Дамы и господа (Третьякова) - страница 60

В последний раз Мари увидела сына, когда тому испол­нился месяц. Мальчика по желанию матери назвали в честь ее отца — Элим.

На рассвете 26 июля 1868 года Мария Элимовна Де­мидова скончалась.

* * *

Павел уже четвертый час неподвижно сидел у кровати жены. На него было страшно смотреть. Никто не осмели­вался войти в комнату и заняться необходимыми в таком случае делами. Даже Аврора несколько раз приоткрывала дверь и тут же ее затворяла.

Наконец она пересилила себя и вошла, нарочно стукнув дверью, чтобы подать знак о своем присутствии. Павел не шевельнулся. Мать дотронулась до его плеча и нагнулась, чтобы заглянуть в лицо. Белое, бесслезное, оно напугало ее.

…Похороны свершились при большом стечении наро­да. Не спускавшая глаз с сына, Аврора видела все то же помертвелое лицо. Только когда закрывали крышку гроба, оно на мгновение приобрело выражение страстное и даже вдохновенное. Павел вгляделся в легкое покрывало, скры­вавшее черты усопшей, и пошатнулся.

После похорон Мари в роскошных стенах дворца Сан-Донато царила гнетущая тишина. А ведь здесь врачи денно и нощ­но боролись за жизнь ребенка. Мальчика удалось спасти.

…С того самого мгновения, когда Авроре Карловне вручили новорожденного внука, она поняла, что с этим младенцем ее жизнь обрела особый смысл, а Бог даст ей силы вырастить его и воспитать. Но ребенок был так слаб, что знакомые, проживавшие во Флоренции, убедили ее поскорее окрестить его.

Малыша разместили в спальне Авроры. Не различая дней и ночей, она сидела у колыбели, прислушиваясь к едва уловимому дыханию внука. Однажды, задремав возле него, ей привиделся сон. Два ангела, опустившись у изголовья колыбели, решали: взять младенца с собой или нет. Долго они спорили, но в конце концов взял верх тот, который на­стаивал, что его следует оставить на земле.

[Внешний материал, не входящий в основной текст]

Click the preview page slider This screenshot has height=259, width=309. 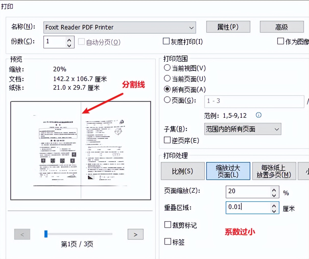(x=46, y=234)
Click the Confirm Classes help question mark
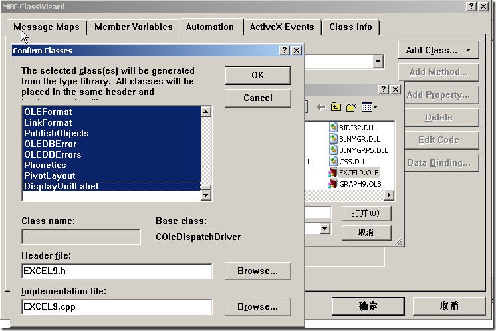The image size is (496, 331). (285, 51)
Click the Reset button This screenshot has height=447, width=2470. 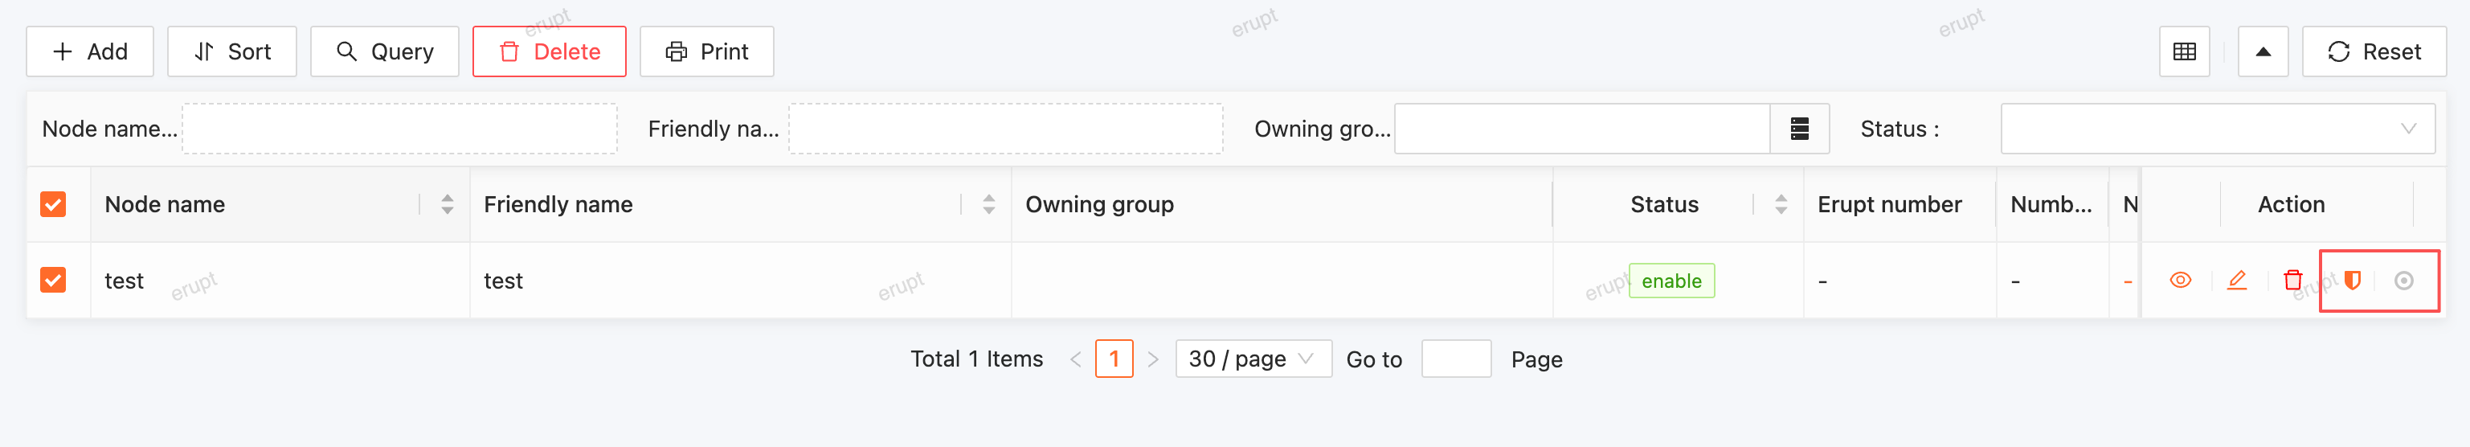coord(2374,52)
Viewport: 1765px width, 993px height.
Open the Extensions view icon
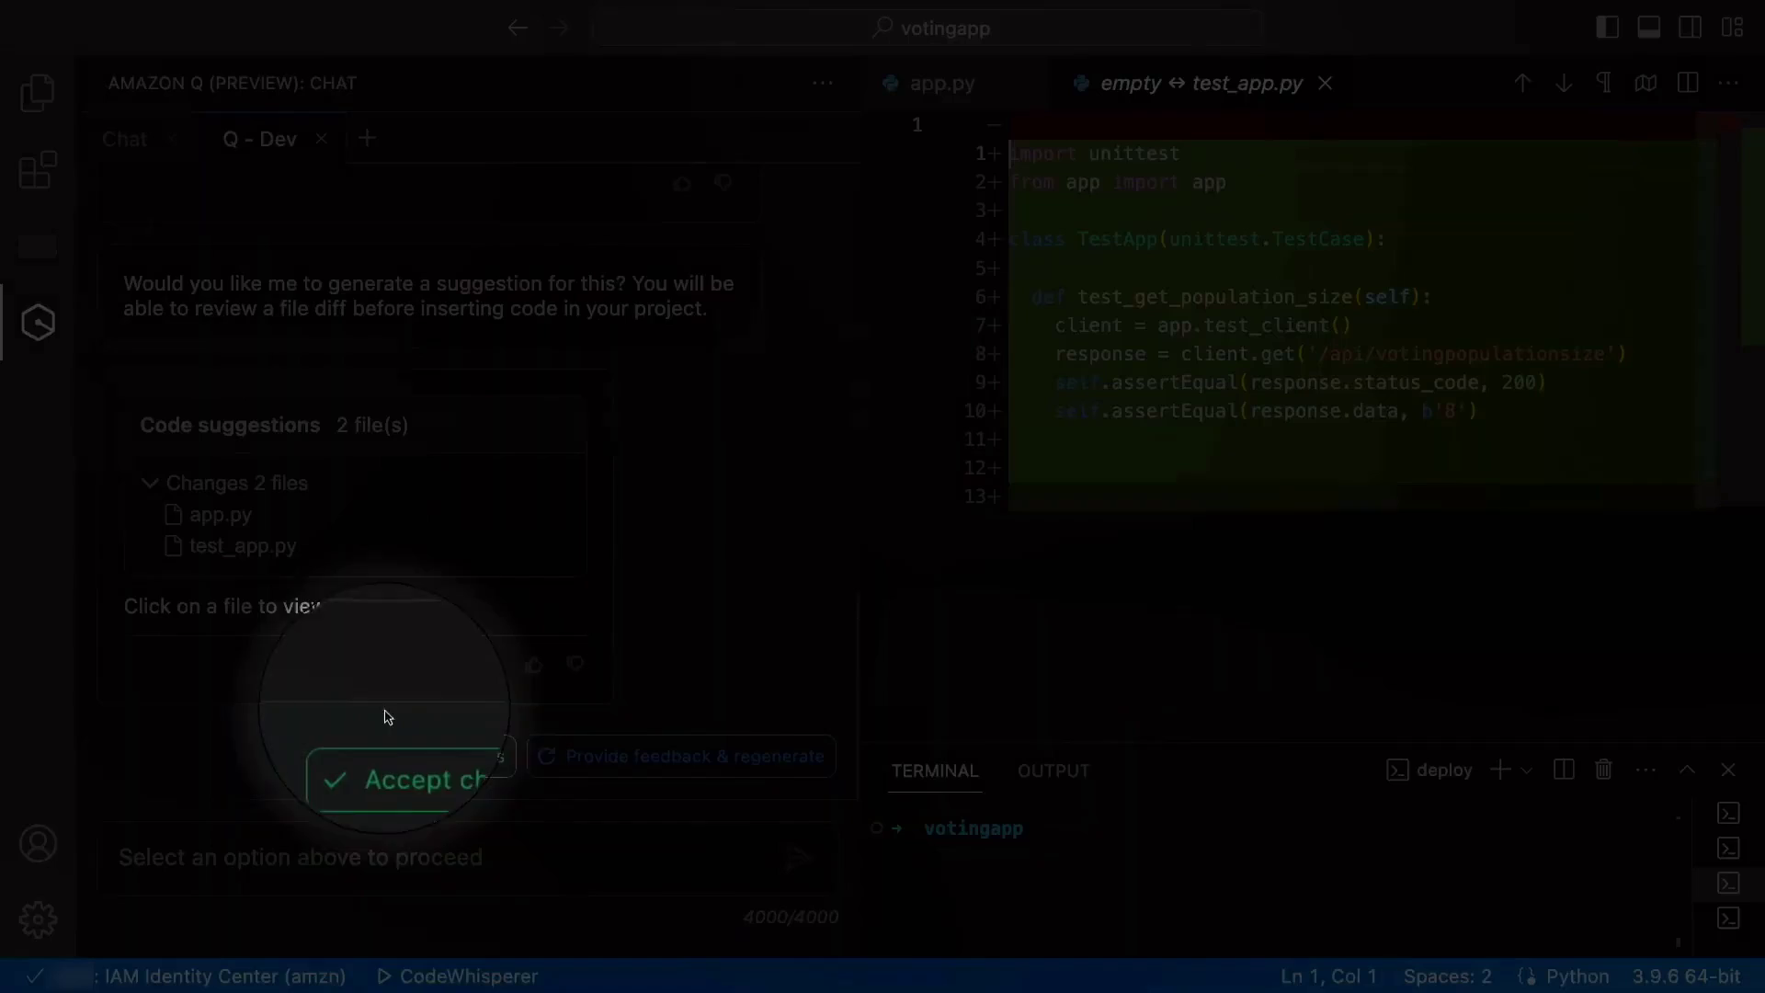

Вздрогнув, Аврора открыла глаза и нагнулась к колыбе­ли. Элим лежал, выпростав ручонку из пеленки с кружевным краем, и мирно посапывал.

Аврора бросилась на свою постель и заплакала в голос, с какой-то даже радостью, чего с ней никогда не бывало.

В тот же день с малышом на руках она пошла к сыну, который после похорон Мари почти не оставлял своего кабинета.

Стоя в дверях, она сказала:

— Господь смилостивился над нами. Мальчик будет жить. Взгляни на него.

Павел повернулся к ней и через силу пробормотал:

— Не надо… Не хочу…

Письма Авроры Карловны родным в это время отража­ли все, чем была переполнена ее душа. Тревоги и тревоги. Теперь она уже меньше беспокоилась о маленьком Элиме, нежели о его отце.

Состояние Павла становилось все тяжелее. Аврора сама прошла этот крестный путь, а потому хорошо понимала сына. Гибель Андрея… Ей вспоминалось, что самые невыносимые душевные муки одолевали ее, когда дата похорон стала уходить в прошлое. Казалось бы, должна была умериться и боль. Но нет, все происходило как раз наоборот: оглушенная горем, она лишь со временем начала осознавать истинное значение и безвозвратность потери.